I'll take pics of the heater hopefully tonight and post em here...sounds simple enough, and what you describe about it running rich also sounds right. Last time I used it was at the end of July, used it to dry out the joint compound in the corners, even with all 3 of my garage door's open the fumes were too bad for me to say in the garage.
This is an older unit, so I just assume buy a rebuild kit from the get go and do it right....
You may get lucky and not have to rebuild anything. The pressure adjustment is most often used to fine tune the burner unit for whatever type or grade of fuel you are using in them. Being there is a fair amount of viscosity and heat content difference between different grades of kerosene and diesel fuels the air adjustment is how you set the burner for the cleanest burn depending on which fuel you are using. Your burner may simply be set to rich for whatever fuel and grade you have in it at the moment.
On the back of most good models there is a small pressure gauge that read between 0 and 15 or so PSI. That is your reference point for setting the air/fuel ratio. If yours has a gauge and it's reading way at the top end the odds are the pressure is set too high or the little regulator valve is partially clogged.
Easy fixes for that and no rebuild is needed. Just take the set screw out and clean the inside where the spring and ball sit with some either and an air hose. A lot of times that spring and related internal parts get gummed up with old fuel residue and it throws the settings off.

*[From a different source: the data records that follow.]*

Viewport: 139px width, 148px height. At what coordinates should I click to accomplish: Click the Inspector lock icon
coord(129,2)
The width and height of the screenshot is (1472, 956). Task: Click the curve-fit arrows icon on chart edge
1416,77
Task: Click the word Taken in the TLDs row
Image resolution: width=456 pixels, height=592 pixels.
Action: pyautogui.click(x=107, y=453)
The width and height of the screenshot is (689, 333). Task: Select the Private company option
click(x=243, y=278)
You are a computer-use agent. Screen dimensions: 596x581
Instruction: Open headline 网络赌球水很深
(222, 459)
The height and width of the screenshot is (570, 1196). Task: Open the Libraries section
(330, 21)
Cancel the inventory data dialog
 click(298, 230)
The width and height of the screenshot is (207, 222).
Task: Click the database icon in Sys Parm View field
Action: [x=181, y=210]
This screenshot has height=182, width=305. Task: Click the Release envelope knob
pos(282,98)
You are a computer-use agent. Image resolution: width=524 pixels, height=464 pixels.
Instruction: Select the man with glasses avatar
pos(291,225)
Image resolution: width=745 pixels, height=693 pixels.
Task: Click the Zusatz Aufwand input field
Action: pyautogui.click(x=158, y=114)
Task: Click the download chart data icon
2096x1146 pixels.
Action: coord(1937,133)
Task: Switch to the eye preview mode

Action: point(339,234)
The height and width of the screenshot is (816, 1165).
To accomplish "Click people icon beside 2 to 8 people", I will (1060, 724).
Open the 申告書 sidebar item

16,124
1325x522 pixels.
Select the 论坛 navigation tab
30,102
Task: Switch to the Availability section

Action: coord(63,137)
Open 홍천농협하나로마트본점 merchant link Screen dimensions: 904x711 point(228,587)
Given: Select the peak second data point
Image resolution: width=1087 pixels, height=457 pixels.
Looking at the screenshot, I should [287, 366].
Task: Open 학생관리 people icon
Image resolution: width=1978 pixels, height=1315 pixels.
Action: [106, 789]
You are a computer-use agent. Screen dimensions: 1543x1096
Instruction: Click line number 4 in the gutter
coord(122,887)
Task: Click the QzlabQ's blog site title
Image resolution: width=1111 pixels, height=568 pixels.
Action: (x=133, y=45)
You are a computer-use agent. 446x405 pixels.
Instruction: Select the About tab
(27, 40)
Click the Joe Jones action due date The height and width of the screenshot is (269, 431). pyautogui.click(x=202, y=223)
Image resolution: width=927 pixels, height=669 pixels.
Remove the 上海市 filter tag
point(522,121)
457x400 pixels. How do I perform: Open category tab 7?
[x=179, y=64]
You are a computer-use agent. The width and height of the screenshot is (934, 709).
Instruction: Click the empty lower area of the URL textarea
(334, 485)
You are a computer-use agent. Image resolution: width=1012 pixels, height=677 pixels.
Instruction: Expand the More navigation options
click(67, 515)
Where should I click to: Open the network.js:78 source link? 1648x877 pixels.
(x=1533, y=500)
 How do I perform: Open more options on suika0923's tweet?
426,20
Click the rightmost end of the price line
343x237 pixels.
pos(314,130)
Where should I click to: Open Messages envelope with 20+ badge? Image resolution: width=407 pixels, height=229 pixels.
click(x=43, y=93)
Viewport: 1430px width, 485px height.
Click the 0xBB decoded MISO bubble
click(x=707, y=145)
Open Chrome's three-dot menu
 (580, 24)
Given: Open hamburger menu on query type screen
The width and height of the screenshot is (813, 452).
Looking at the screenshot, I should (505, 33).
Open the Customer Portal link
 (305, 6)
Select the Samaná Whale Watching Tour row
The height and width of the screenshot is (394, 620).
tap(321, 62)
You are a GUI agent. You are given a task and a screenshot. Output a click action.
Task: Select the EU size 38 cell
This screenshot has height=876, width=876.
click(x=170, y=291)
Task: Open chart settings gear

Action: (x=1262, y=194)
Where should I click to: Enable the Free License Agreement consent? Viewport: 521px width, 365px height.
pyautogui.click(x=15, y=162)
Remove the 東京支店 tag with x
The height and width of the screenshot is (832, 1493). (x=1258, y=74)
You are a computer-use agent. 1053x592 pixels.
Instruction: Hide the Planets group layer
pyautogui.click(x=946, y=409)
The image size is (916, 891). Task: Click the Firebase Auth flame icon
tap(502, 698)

I picked up three commercial torpedo heaters a few years ago that had air pump problems.
The local dealer claimed they were brand and model specific and no parts were available so they got the customer to buy all brand new ones.
I knew different so I picked them up as scrap. About 20 minutes online and I had their actual manufacture and equivalent sub models tracked down. After that it was about 10 minutes on eBay to find the aftermarket rebuild kits to repair them. Total cost for me to fix all three was less than $100 to make about $1500 worth of heaters work like new!
I gave one to my brother and one to my dad. We don't use them much but when anyone needs a lot of heat fast they are the got to machines to do it!
So if you do need to rebuild yours the odds are you can find aftermarket parts online rather cheap.